They keep doing this and they figure that they can get away with it.
But where does the money come from?
Why do they keep doing that?
But I would say that it also benefits the financial institutions and the ability for the Fed to continue monetizing the debt that is saving us and giving us our national security.
It's always national security that they say, and they're going to provide safety for it.
And it's all just nonsense.
But Daniel, once again, and we've talked about it, this can't go on because it's a failed system.
It's sort of like, how long can communism go on?
Well, it failed not because there was a nuclear exchange.
It was failed because their system wasn't workable.
And our system is not workable, but they don't know.
They don't believe that.
They figured just right now they're dealing with this budget.
We could just get this budget passed and then we can get by.
And they don't know how they're going to do that.
And that's why I think you're seeing the markets getting rockier and rockier every day.
Yeah, absolutely.
Well, this hasn't been a great foreign policy week so far, Dr. Paul, because the second story we're covering today is at least as bad.
If you go to that next clip, the Trump administration clears first arms packages for Ukraine funded by NATO allies.
And this is a scheme to give more weapons to Ukraine under the auspices that we aren't giving them free money like Biden did.
No, we're selling the weapons to NATO.
And who's NATO?
NATO is the U.S. funds over 70%.
But anyway, President Trump's War Department has approved the first weapons package that will be sent to Ukraine under a new NATO initiative that involves U.S. allies funding the shipments of weapons into the proxy war.
So far, the Allies have pledged $2 billion for the prioritized Ukraine requirements list.
Sources told Reuters that Elbridge Kolby, the War Department's policy chief, has approved as many as two $500 million shipments for Ukraine.
So what that means, Dr. Paul, in real terms, is that the United States is going to provide a billion dollars worth of weapons that are going to go to Ukraine and they're going to be designed to kill Russians.
So on the one hand, you see Trump acting as if he's the moderator.

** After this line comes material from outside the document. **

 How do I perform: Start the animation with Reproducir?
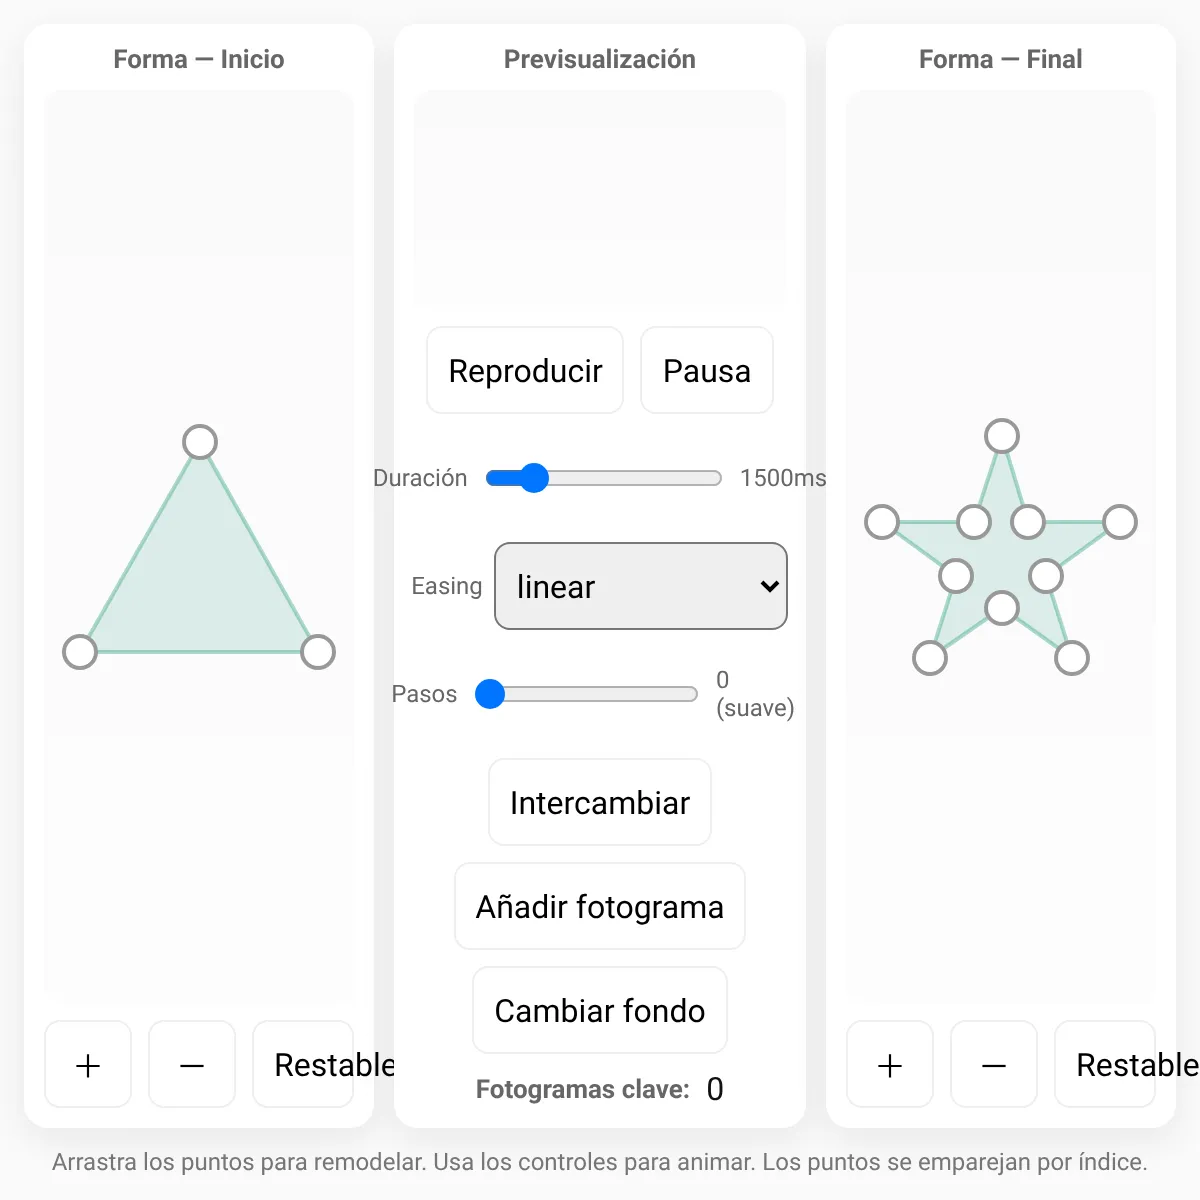(525, 371)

He is an objective observer.
He's not involved.
And on the other hand, he continues to send weapons to one side to kill the other side.

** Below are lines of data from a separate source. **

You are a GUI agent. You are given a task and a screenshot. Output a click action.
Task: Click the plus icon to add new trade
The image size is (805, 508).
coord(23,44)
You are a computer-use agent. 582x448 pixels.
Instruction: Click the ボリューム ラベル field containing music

You can't have both of those things being true at the same time.
Yeah, that's for sure.
And, you know, even when this was first denounced, you know, what they were going to do and they were going to all agree to it, you know, how much money would you bet on some of these agreements?
Because, you know, the countries are the countries that should be doing the most if they're really worried about Russia coming into their country, they should be taking care of it.

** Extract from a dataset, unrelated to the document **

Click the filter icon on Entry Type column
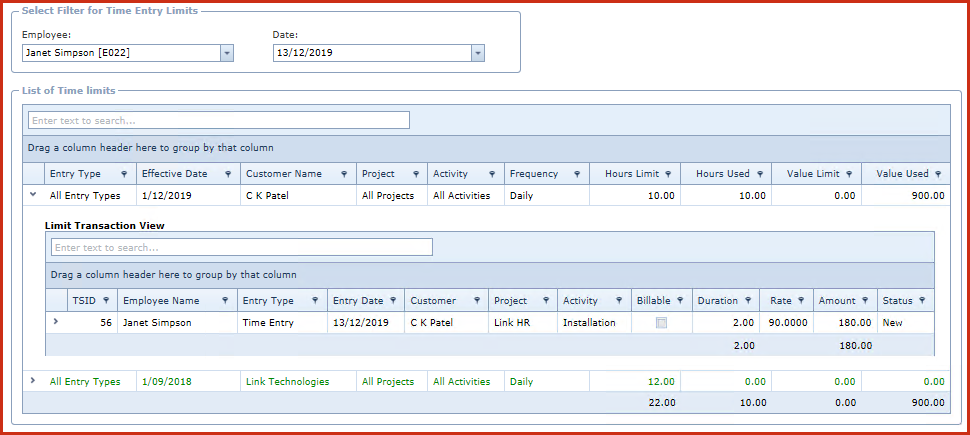Viewport: 970px width, 435px height. 123,174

But no, we hide behind NATO.
And of course, we heard a lot of things.
NATO was not the best outfit that our new administration liked.
But it's being enhanced.
It's going to be stronger.
Everything has to go through it.
But it's not going to become real strength because there is no money.
These other countries aren't going to pay unless we give them the money and they go through the charade.
And I think the first thing I wrote down this morning when I was looking at this, this is all a farce.
And it's not going to solve any problem.
It's going to make everything worse.
And they're sort of in a daze.
I don't know how they can blind themselves to the financial consequence of what we're doing and also the moral consequence and the peace consequence of what this type of policy will do.
And this has been going on for so long.
And yet it gets pretty tough someday to say that most Americans, if they had all the information, they say, yeah, I like the idea of peace and prosperity.
That sounds like a pretty good idea.
You mean it's achievable?
Sure, it's achievable if you take it into consideration that we have to do something with our government.
They can't let our government pretend they're going to take care of us and make us safe and secure.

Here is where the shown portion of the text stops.